Decide whether each statement agrees with the news report on the girl found outside in the cold. Answer yes or no, and quote the report's deciding words exactly: (a) Rebecca Santiago-Reyes called 911 at 3:38 a.m.; (b) the 5-year-old child was a boy; (c) the mother first noticed her 4-year-old daughter was missing during the 2 a.m. check.

Source passage
....................
Unconscious Child Turning Blue After Pot-Smoking Mom Left Home: Cops

Police said a 4-year-old girl was outside without a coat in 3-degree weather.

A 4-year-old girl was found outside in 3-degree weather, unconscious and turning blue, after her mother left her and two other young children alone early Friday morning to smoke marijuana, police in Connecticut said.

Police started investigating when Rebecca Santiago-Reyes, 23, of New London, called 911 at 3:38 a.m. to report her 4-year-old daughter was missing, police said.

She was calm and unemotional as she told them she put her 4-year-old daughter and her two other children -- a 5-year-old girl, and a 2-year-old boy -- in bed between 12:30 a.m. and 1 a.m., police said.

She then went to watch TV and checked on the children at 2 a.m., but saw they were sleeping soundly, she said, according to the police report.

At 3 a.m., she again checked on the children and noticed her 4-year-old daughter was missing, so she searched the apartment, knowing the little girl likes to hide. When she couldn't find her daughter, Santiago-Reyes said she banged on the next-door neighbor's door.
....................
Entries supplied
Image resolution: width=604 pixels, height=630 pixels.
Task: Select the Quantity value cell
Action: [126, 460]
....................
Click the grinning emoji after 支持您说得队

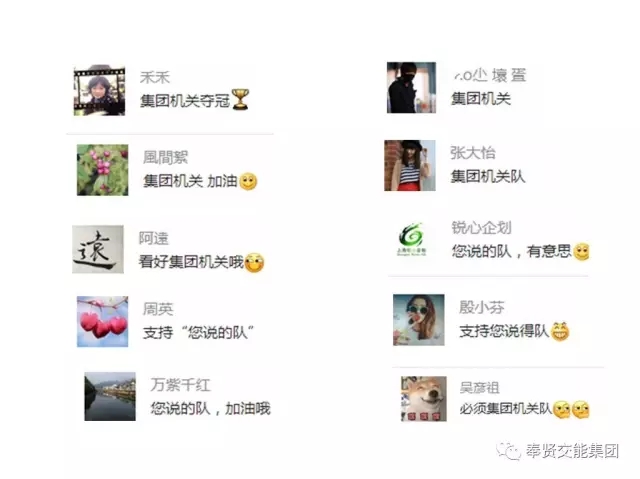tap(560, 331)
....................
Result below
(a) Yes: "called 911 at 3:38 a.m. to report her 4-year-old daughter was missing"
(b) No: "a 5-year-old girl"
(c) No: "At 3 a.m., she again checked on the children and noticed her 4-year-old daughter was missing"